*** Exercise inputs ***
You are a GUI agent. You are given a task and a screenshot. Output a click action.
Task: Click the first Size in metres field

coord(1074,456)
*** End of Exercise inputs ***
*** Exercise inputs ***
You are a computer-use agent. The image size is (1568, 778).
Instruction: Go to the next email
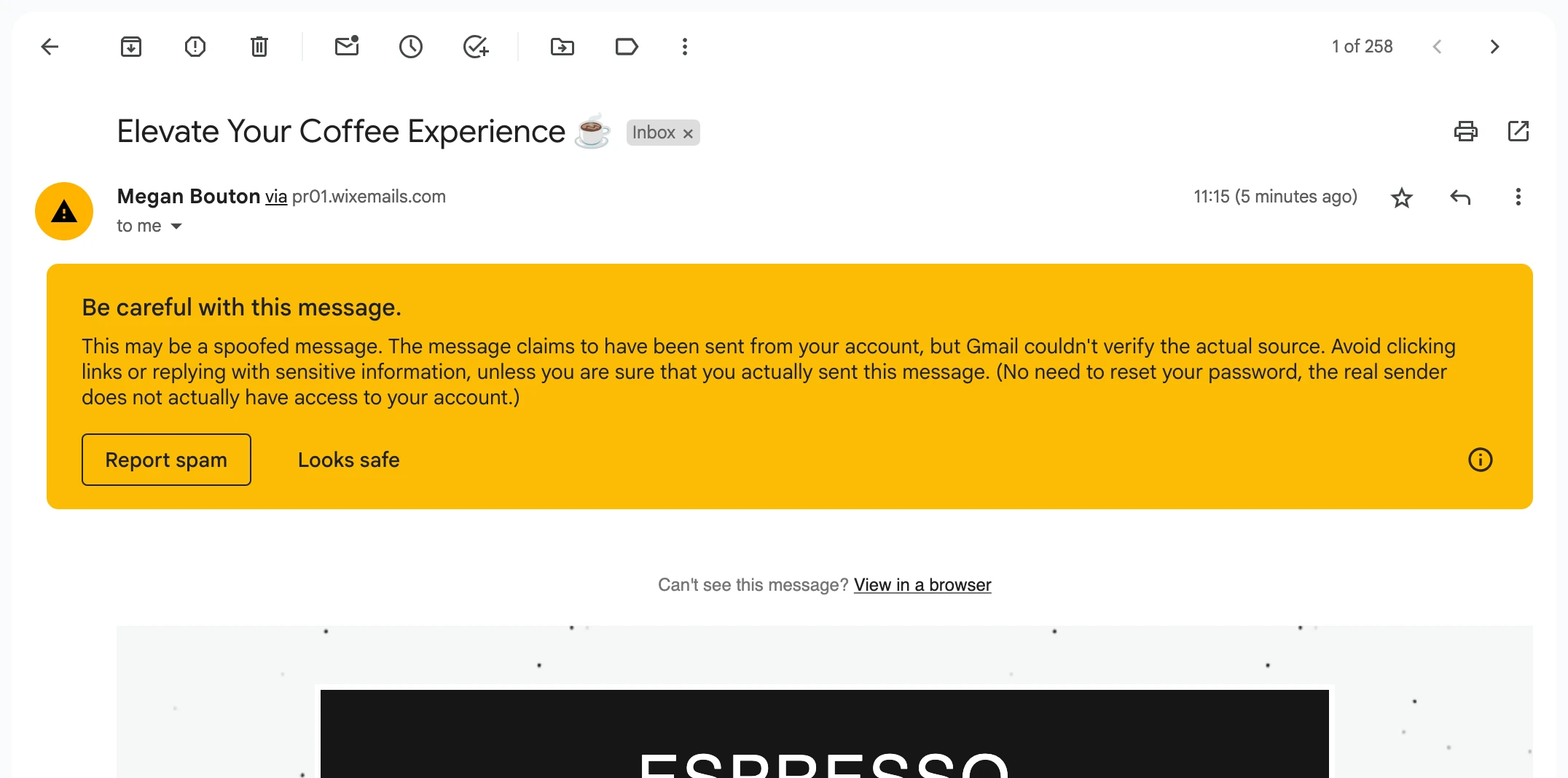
*** End of Exercise inputs ***
» The task:
Return only the part of the records above that opens with the line containing "You are a computer-use" and closes with the line containing "Instruction: Go to the next email", ends included.

» Task response:
You are a computer-use agent. The image size is (1568, 778).
Instruction: Go to the next email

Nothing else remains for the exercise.